This is the Big Enchalada; our company was born and bred on DOS for the
past several years, and we've got the legacy in-house apps to prove it.
Specifically, we have an immense body of software written to do database
conversions in MS FoxPro, now ported to Visual FoxPro and running on NT
machines.

Needless to say, there would be reams of reasons to start doing some of
this stuff on a Linux platform, but while we do have one programmer
currently familiarizing himself with C indexing routines, by and large
we're pretty blind when it comes to database manipulation in the *n*x
world.  This is even more silly when you consider that more and more of
our customers and vendors are on unix (or AIX).

The goal isn't really to port all of our existing apps to Linux; that
would just be too much work and for now FoxPro is adequate for most of
the jobs we do.  But I'm convinced that our long-term efficiency would
get a boost if we gradually found Linux ways of running conversions.

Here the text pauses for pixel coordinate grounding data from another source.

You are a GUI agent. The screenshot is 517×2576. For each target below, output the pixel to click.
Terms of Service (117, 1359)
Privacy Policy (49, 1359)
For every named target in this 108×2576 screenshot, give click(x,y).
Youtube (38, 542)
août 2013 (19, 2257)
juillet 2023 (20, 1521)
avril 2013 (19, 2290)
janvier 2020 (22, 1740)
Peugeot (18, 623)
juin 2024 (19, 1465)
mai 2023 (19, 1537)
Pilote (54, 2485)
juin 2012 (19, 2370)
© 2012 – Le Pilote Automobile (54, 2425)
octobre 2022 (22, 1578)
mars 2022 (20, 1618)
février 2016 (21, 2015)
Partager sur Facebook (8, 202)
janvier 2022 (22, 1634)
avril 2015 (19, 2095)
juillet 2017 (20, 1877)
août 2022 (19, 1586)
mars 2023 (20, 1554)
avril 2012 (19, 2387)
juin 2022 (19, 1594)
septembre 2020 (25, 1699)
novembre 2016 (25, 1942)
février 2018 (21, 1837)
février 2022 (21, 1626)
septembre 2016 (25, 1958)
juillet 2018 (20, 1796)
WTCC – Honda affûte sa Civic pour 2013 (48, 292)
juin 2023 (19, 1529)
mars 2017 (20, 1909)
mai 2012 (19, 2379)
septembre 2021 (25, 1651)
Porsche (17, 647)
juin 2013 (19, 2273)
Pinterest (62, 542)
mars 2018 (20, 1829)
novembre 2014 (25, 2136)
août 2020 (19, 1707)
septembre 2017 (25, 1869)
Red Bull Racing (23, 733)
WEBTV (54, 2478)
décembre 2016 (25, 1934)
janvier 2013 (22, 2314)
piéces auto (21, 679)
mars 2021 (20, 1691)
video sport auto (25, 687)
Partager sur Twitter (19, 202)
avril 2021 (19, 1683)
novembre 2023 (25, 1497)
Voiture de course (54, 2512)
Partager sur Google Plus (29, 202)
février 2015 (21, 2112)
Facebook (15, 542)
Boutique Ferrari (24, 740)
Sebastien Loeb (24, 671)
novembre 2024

Can anyone point me to some signposts?  Is Oracle worth the money and
learning curve (and if so will it run on Linux)?  We already know we
hate Informix, and all accounts (some admittedly a couple of years old)
have said that FoxPro is a dog on unix.

When I've been to the web sites that list applications for Linux, the
database programs seemed to be tilted more toward using and maintaining
databases than toward manipulating them, so it's been difficult to
select packages to try out.  What we really need is a grown-up version
of FoxPro, basically a fast, powerful set of database manipulation
routines and some sort of front end for controlling them.  All that
fancy user-interface stuff and database maintainance tools would
probably go to waste around here.  But writing all of that from scratch
in C (or whatever) seems like it would be not only terribly tedious but
probably reinventing the wheel as well.

As usual, all thoughts and wild conjecture welcome; this is a long-range
project and I don't need to put anything in place any time soon.